Bayesian Logistic Regression Analysis of Sex Differences in Patients with Transient Ischemic Attack (TIA) or Minor Strokes
Conference
65th ISI World Statistics Congress 2025
Format: IPS Abstract - WSC 2025
Keywords: bayesian modeling, logistic regression, medical, sex-specific mortality
Tuesday 7 October 10:50 a.m. - 12:30 p.m. (Europe/Amsterdam)
Abstract
Understanding sex differences in stroke outcomes is crucial for personalized medical interventions, as strokes are among the top causes of death in Austria.

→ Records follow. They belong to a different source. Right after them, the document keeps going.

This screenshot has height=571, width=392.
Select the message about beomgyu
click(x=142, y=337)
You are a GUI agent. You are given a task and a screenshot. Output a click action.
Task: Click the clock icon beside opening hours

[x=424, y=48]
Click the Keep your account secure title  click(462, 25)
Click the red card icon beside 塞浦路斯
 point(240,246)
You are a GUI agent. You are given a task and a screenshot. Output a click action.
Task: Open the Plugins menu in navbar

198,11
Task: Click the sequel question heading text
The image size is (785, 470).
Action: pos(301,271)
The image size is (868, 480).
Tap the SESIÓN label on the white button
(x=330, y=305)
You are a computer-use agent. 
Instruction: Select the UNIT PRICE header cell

This study employs Bayesian logistic regression models to analyze stroke data, focusing on patients with Transient Ischemic Attack (TIA) or minor strokes, to detect potential sex differences in clinical outcomes. For this end, data of the Austrian Stroke Unit Registry is analysed consisting of a total amount of more than 200000 stroke patients. Bayesian logistic regression models are applied to assess the impact of sex on short and long term clinical outcomes, namely the MRS and mortality at the time of release from the stroke unit and follow up 90 days after release from the stroke unit. Prior distributions were carefully selected based on existing literature and expert opinion to ensure robust and informative posterior estimates. The study also controls for relevant medical covariates, such as age, risk factors etc. as well as eveluating the predictability based on ABCD2 and ABCD3I Scores.